Load Train and Test data and cross validation

In [13]:
def standardize(x): 
    return (x-mean_px)/std_px

def seed_everything(seed=1234):
    random.seed(seed)
    os.environ['PYTHONHASHSEED'] = str(seed)
    np.random.seed(seed)
    tf.random.set_seed(seed)

train = pd.read_csv("digit-recognizer_train.csv")
test= pd.read_csv("digit-recognizer_test.csv")
X_train = (train.iloc[:,1:].values).astype('float32') # all pixel values
y_train = train.iloc[:,0].values.astype('int32') # only labels i.e targets digits
X_test = test.values.astype('float32')
mean_px = X_train.mean().astype(np.float32)
std_px = X_train.std().astype(np.float32) 

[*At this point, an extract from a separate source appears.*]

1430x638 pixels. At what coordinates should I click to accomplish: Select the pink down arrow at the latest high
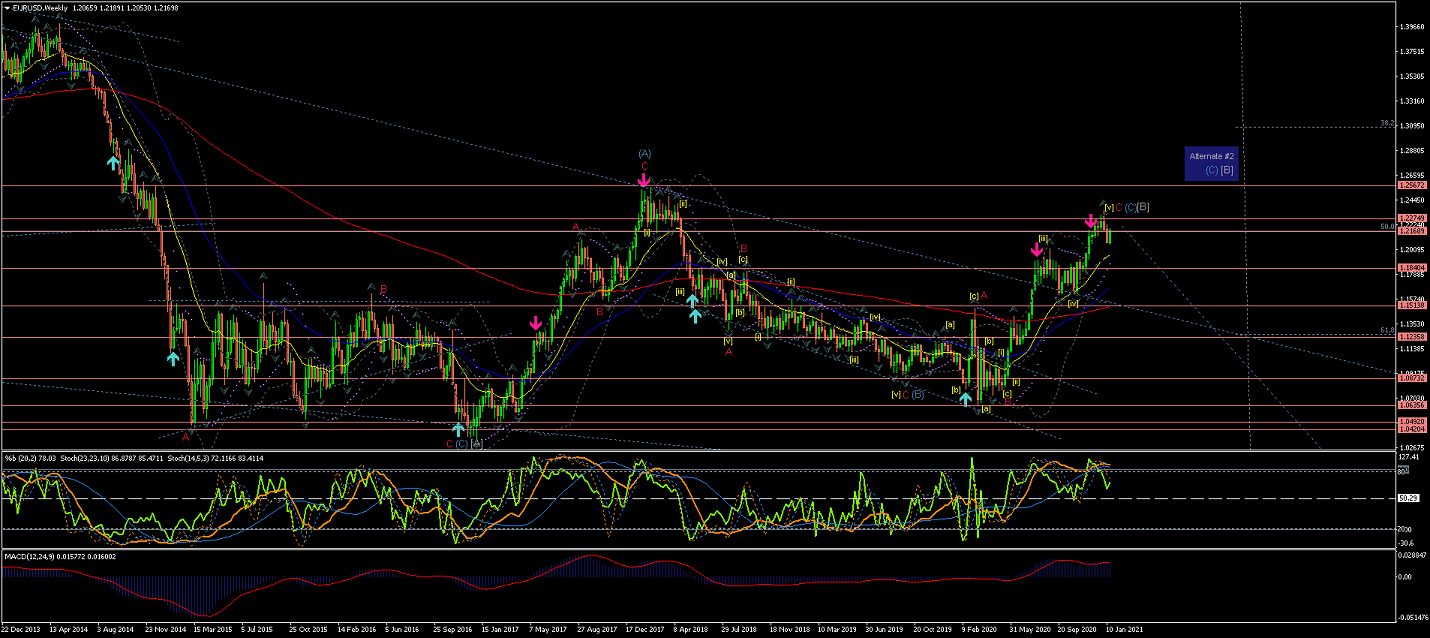1092,220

y_train = tf.keras.utils.to_categorical(y_train)
num_classes = y_train.shape[1]

# fix random seed for reproducibility
seed_everything(seed=42)

X_test = X_test.reshape(X_test.shape[0], 28, 28,1)
X_train = X_train.reshape(X_train.shape[0], 28, 28,1)

# cross validation
X = X_train
y = y_train
X_train, X_val, y_train, y_val = train_test_split(X_train, y_train, test_size=0.10, random_state=42)

mnist_test = pd.read_csv("mnist_test.csv")
mnist_train = pd.read_csv("mnist_train.csv")
ground_truth = pd.read_csv("digit-recognizer_sample_submission.csv")

cols = test.columns

test['dataset'] = 'test'

train['dataset'] = 'train'

dataset = pd.concat([train.drop('label', axis=1), test]).reset_index()

mnist = pd.concat([mnist_train, mnist_test]).reset_index(drop=True)
labels = mnist['label'].values
mnist.drop('label', axis=1, inplace=True)
mnist.columns = cols

idx_mnist = mnist.sort_values(by=list(mnist.columns)).index
dataset_from = dataset.sort_values(by=list(mnist.columns))['dataset'].values
original_idx = dataset.sort_values(by=list(mnist.columns))['index'].values

for i in range(len(idx_mnist)):
    if dataset_from[i] == 'test':
        ground_truth.loc[original_idx[i], 'Label'] = labels[idx_mnist[i]]
        
def get_test_acc(model):
    predictions = model.predict(X_test, verbose=0)
    predictions = np.argmax(predictions,axis=1)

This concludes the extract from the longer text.